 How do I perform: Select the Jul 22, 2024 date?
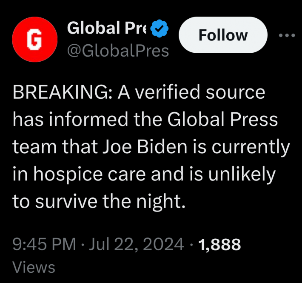point(136,244)
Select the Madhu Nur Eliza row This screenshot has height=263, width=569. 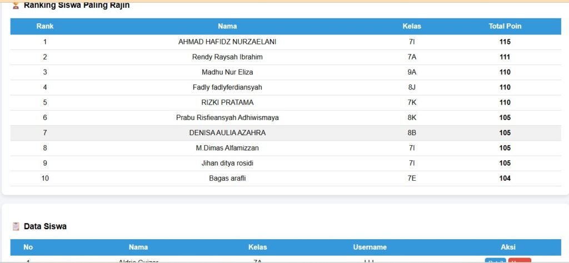click(x=227, y=72)
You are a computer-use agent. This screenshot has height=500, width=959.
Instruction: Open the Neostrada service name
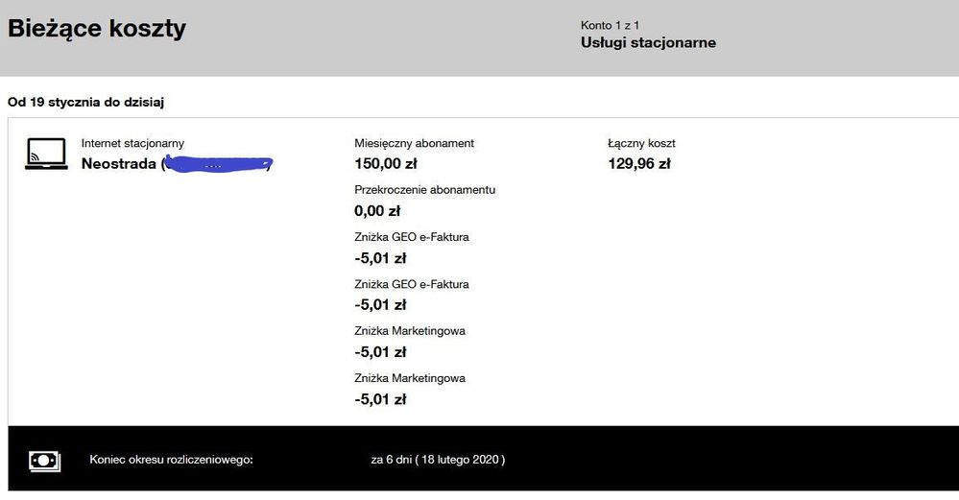point(120,164)
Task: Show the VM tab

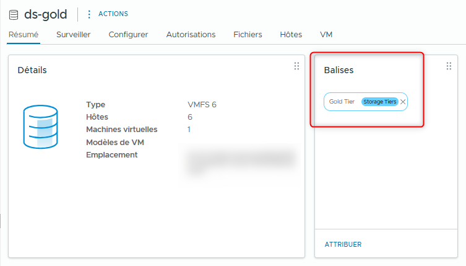Action: [x=326, y=35]
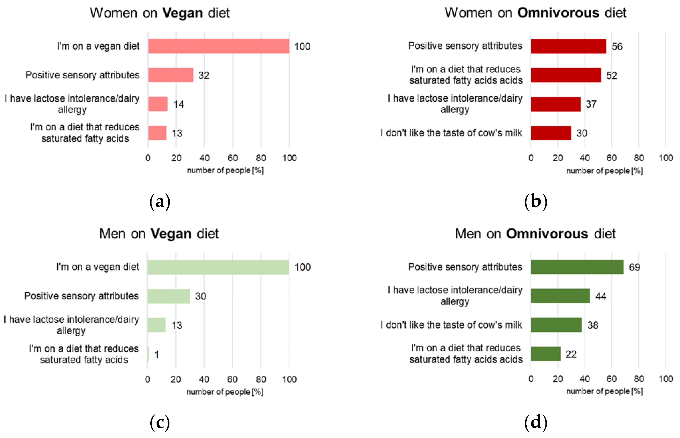This screenshot has height=438, width=680.
Task: Click "I'm on a vegan diet" label in men's chart
Action: click(98, 267)
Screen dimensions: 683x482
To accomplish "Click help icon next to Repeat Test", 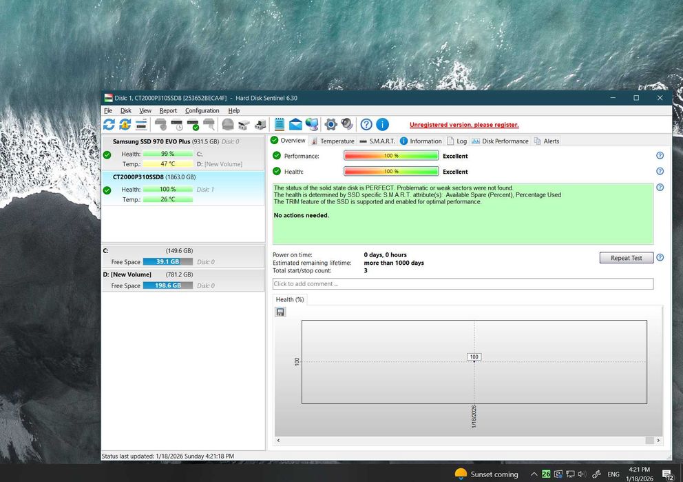I will click(x=660, y=258).
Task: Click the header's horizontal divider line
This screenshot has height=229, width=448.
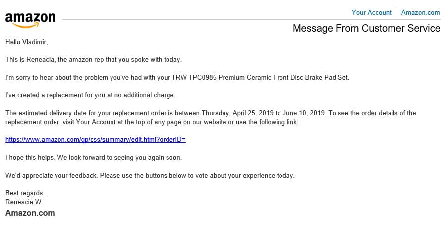Action: coord(251,20)
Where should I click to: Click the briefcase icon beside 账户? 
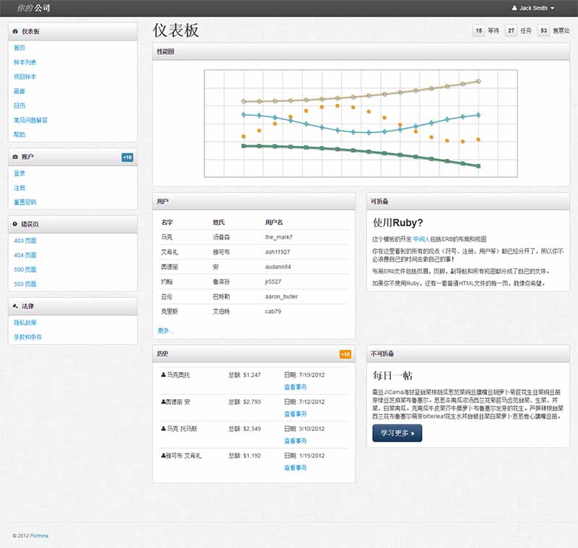tap(16, 156)
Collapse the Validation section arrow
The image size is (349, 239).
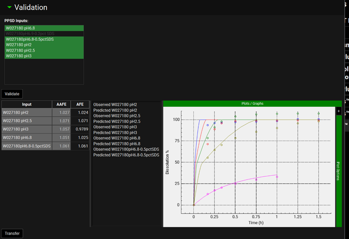[9, 7]
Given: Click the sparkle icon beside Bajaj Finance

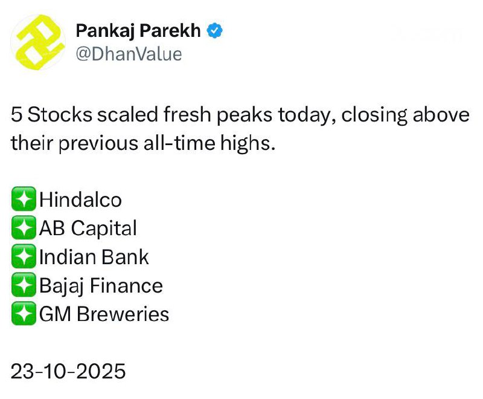Looking at the screenshot, I should point(23,286).
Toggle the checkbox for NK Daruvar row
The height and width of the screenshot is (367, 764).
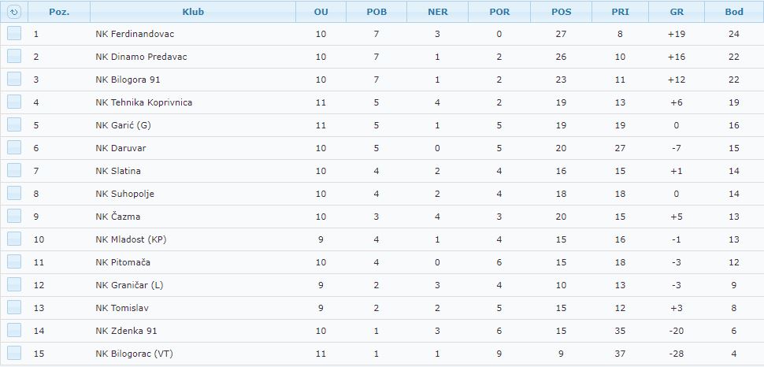(14, 148)
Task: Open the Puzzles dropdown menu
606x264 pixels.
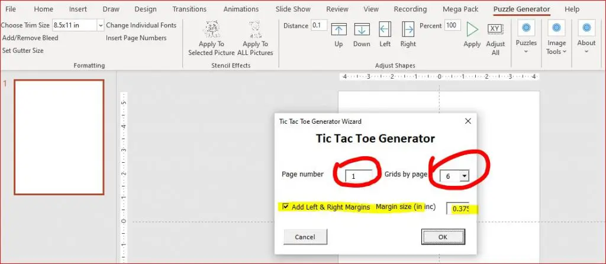Action: 526,38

+-------+

Exact reproduction is required for the lines from the one containing "Toggle the checkbox for NK Daruvar row" through the end of the material, and for those lines only, without pictures.

_Task result_:
Toggle the checkbox for NK Daruvar row
The height and width of the screenshot is (367, 764).
(14, 148)
Task: Open the Puzzles dropdown menu
606x264 pixels.
Action: 526,38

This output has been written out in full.